Como quiera que ayer mi travieso ordenador se tragó los renglones en los que pretendía relatar la travesía con la que posiblemente despediríamos el verano el domingo pasado, voy a intentar ver cómo ando de memoria y volver a plantearla, cuestión que solo merecen mis amigos, ya que soy enemigo de repetir, releer o repasar casi nada porque la idea inicial es irrepetible y los parches adecentan pero no rejuvenecen jamás un neumático.
Daban las diez de la mañana y los cinco que compondríamos la tripulación nos encontrábamos en el lugar acordado, en la puerta del pantalán, sé de una amiga que habría llenado de glamur la bañera de la nave, pero también retrasado la salida más de hora y media, ese día lamentablemente estaba ocupada.
Cielo despejado, aire quieto y mar en calma auguraban la sobra de alguna biodramina que en otro episodio anterior habría asentado un travieso estómago cafetero y nos hizo volver demasiado temprano a puerto, a pesar de todo, con tres piezas y no más de veinte minutos de lance, esta vez todo sería distinto.
El patrón, recién ascendido a capitán de yate en su flamante barco CHUMEQUE VII, con una certera maniobra nos sacó del finger emprendiendo rumbo a la bocana del puerto de Mazagón, eso sí, manteniendo los tres nudos de respeto en el interior del recinto. De allí, enfilando la punta del espigón, y luego marcando sobre los ciento noventa grados en el compás, dándole vida a esos dos remeros suzuki de 175 caballos casi en rodaje, nos llevó hasta aquel punto que no debo ni puedo desvelar atendiendo a las leyes de la mar.
Como buen maniático que soy, llevé mi propio señuelo, una caballa que dan ganas de hacerla a la plancha pese a los anzuelos, para que se bañase este verano, y vive Dios que es lo único que hizo, ya que mantuvo una impresionante caña con un carrete de tambor más que a su altura, muerta durante toda la jornada.
Pronto empezó el recital de túnidos con el principiante Rafael como director de orquesta e indiscutible campeón, todos fuimos pescando una pieza tras otra, incluso mi Manuela se estrenó.
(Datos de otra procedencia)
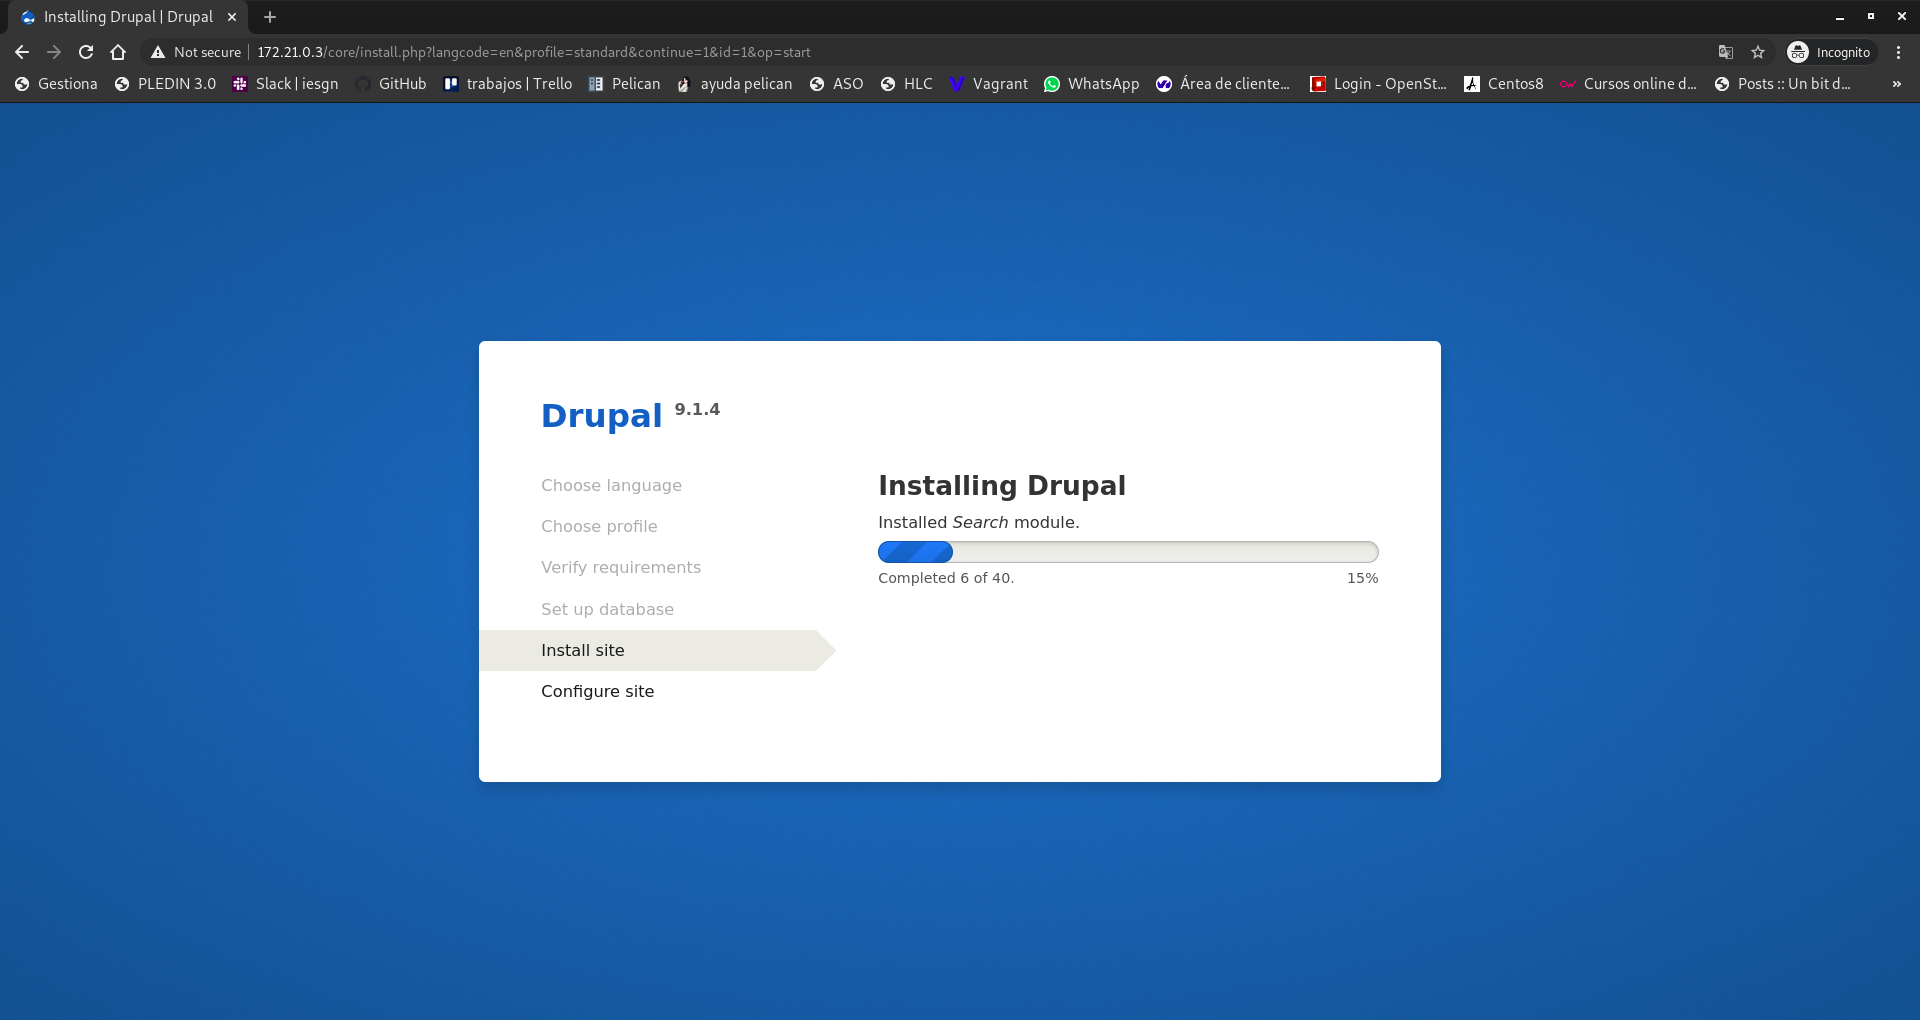
Task: Click the browser home icon
Action: (x=117, y=52)
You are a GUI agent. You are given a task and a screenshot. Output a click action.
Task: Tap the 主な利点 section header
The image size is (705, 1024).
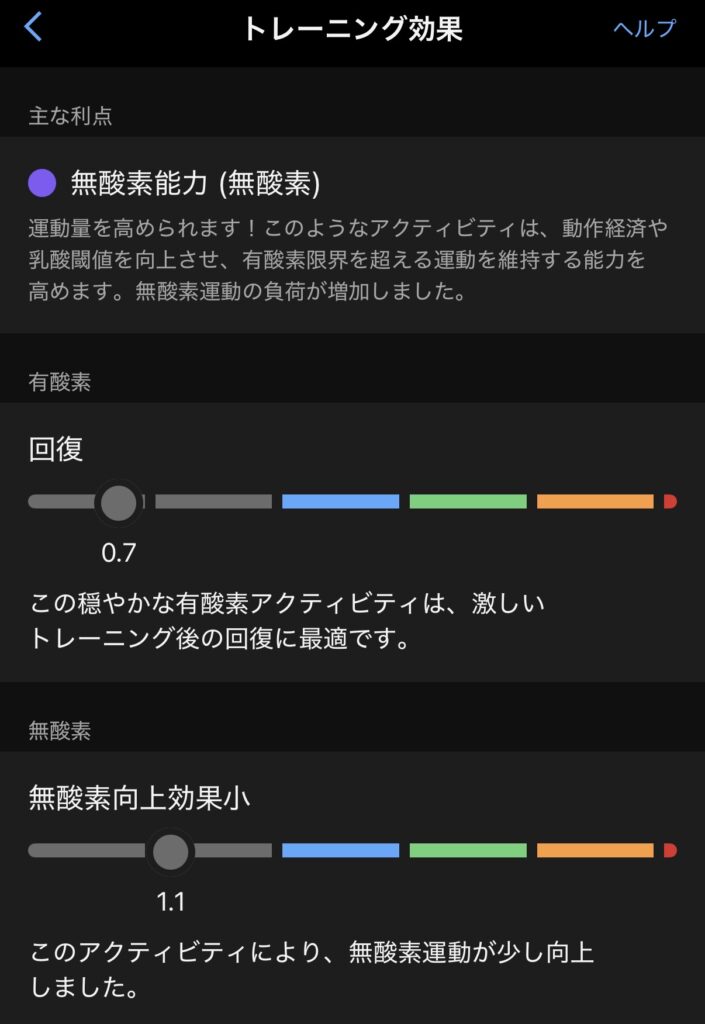pos(70,116)
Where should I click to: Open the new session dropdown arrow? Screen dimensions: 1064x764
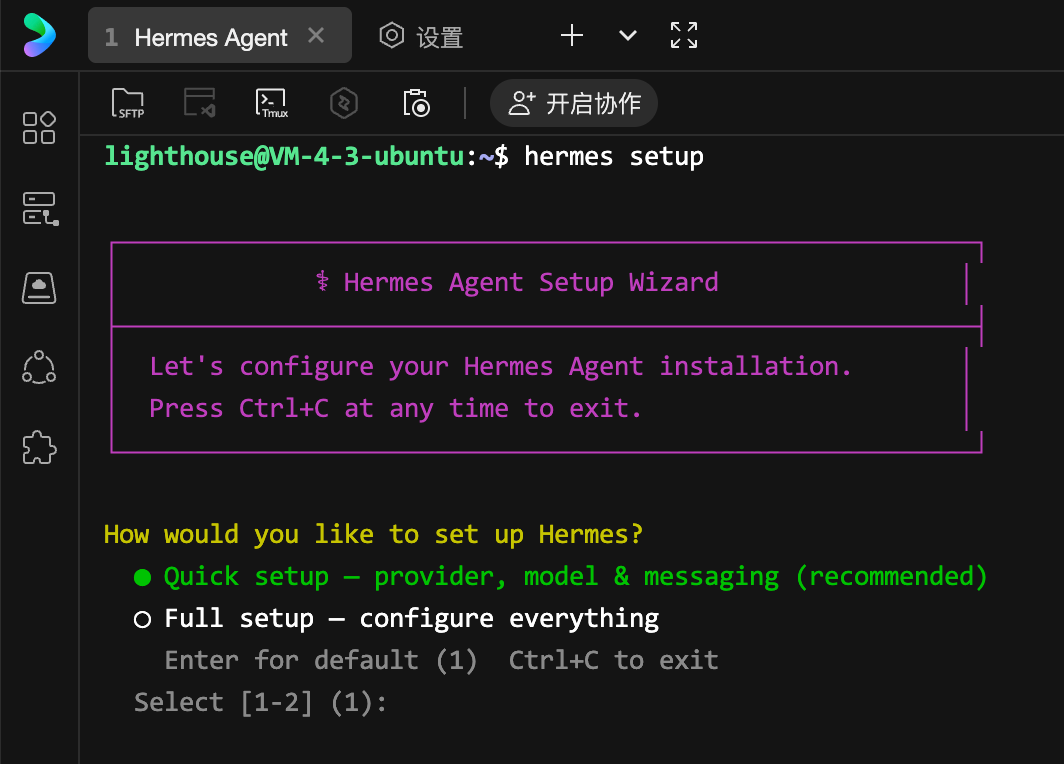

Si de algo quedé sorprendido fue de la habilidad de la armadora, el buen hacer y, como siempre, estar a la altura de la más magnífica y versátil de las anfitrionas, de lo que demande la ocasión, demostrando su habilidad con el cuchillo y preparando las capturas para una buena causa que hoy no viene a cuento desvelar por su singularidad.
Lo cierto es que, tras veinte ejemplares a cual más estrepitoso tamborilero sobre cubierta, el capitán acertadamente decidió que la mar había sido ya bastante generosa y volvimos planeando sobre un agua tan inmensamente azul y profunda como nadie pueda imaginar, dibujando con un manto espectacular de espuma el desandar de la acertada ruta.
No puedo más que pensar que Colón, si hubiese tenido la suerte de encontrar semejante tripulación, tal vez no hubiese llegado antes, ni pasado menos penurias, pero se habría reído un montón, al igual que todos nosotros. Fue el mejor remate para un agosto cuando menos rememorable y espero que muchas veces repetible.
No recuperé el escrito preliminar pero me alegra haber vencido, de momento, a mi traicionero ordenador.